# [Page extract]
===

Washington himself seems to have made his celebration of St. Patrick’s Day last all week. O’Dowd cited the New Jersey Journal from March 15, 1780, to talk about a dinner March 14 hosted by the officers of Col. Jackson’s regiment at Morristown. Washington and some of his staff attended the dinner, where they drank toasts to the freedom fighters back in Ireland who were trying to have a Parliament independent from the British (unfortunately the Irish Parliament was soon to be dissolved) and to “St. Patrick: The Volunteer of Ireland: May the cannons of Ireland bellow until the nation be free.”
Then, the next day, according to the New-York Gazette, the “morning was ushered in with music and the hoisting of colors exhibiting the 13 stripes, the favorite harp and an inscription reading in capitals ‘The Independence of Ireland.’” Washington issued a proclamation March 16, specifically about Ireland and the struggle of the Irish Parliament to combat English oppression:
“The General congratulates the army and the very interesting proceedings of the parliament and the inhabitants of the country which have lately been communicated not only as they appear calculated to remove those heavy and tyrannical oppression[s]. . .but to restore to a brave and generous people their ancient rights and freedoms.”

===

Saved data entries

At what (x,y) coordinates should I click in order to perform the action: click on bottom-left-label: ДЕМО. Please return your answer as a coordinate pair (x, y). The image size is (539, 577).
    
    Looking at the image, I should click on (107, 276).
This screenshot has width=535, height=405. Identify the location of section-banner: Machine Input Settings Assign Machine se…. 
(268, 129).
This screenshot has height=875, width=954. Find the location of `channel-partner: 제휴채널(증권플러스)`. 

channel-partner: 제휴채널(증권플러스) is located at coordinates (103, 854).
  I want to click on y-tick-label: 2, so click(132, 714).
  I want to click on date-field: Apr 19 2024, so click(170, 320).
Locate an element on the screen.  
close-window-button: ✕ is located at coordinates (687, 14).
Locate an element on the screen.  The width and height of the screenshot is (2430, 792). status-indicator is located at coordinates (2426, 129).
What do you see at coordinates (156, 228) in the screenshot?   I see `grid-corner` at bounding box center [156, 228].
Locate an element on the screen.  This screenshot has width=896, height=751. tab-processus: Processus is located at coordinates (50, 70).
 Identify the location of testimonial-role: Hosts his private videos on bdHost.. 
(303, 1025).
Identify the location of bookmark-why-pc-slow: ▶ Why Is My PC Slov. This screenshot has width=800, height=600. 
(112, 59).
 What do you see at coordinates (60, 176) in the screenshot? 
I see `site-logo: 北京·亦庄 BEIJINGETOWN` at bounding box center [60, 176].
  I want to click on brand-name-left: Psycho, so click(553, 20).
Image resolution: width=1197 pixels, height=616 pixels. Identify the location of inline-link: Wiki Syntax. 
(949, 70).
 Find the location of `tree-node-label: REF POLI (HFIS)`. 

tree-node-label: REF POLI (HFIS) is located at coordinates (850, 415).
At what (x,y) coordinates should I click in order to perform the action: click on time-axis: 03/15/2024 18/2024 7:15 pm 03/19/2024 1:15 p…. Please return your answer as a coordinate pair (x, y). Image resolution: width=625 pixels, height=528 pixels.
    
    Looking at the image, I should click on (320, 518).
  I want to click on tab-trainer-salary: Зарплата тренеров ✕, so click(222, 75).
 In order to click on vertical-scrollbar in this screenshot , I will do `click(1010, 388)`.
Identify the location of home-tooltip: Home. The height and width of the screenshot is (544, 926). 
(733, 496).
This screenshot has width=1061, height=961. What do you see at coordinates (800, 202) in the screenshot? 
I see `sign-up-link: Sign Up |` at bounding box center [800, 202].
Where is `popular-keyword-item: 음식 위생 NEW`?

===

# [Request 1]
List every calendar date written with a month and day number in the passage on Washington's St. Patrick's Day celebration.
# [Request 2]
Proceed with the passage on Washington's St. Patrick's Day celebration, continuing from its last sentence.

# [Task answer 1]
March 15, 1780; March 14; March 16

# [Task answer 2]
Washington had a great many Irish troops in his army who would have sincerely appreciated such a proclamation. Light-Horse Harry Lee noted, for instance, that the Pennsylvania battalion known as “The Line of Pennsylvania” could have been called with equal accuracy, the “Line of Ireland”; it was reportedly common practice for the soldiers of that battalion to converse with each other in the Irish language.
Have a wonderful St. Patrick’s Day, and like Washington, drink a toast to “St. Patrick: The Volunteer of Ireland: May the cannons of Ireland bellow until” their nation and our nation again be free from the new woke tyranny besetting us.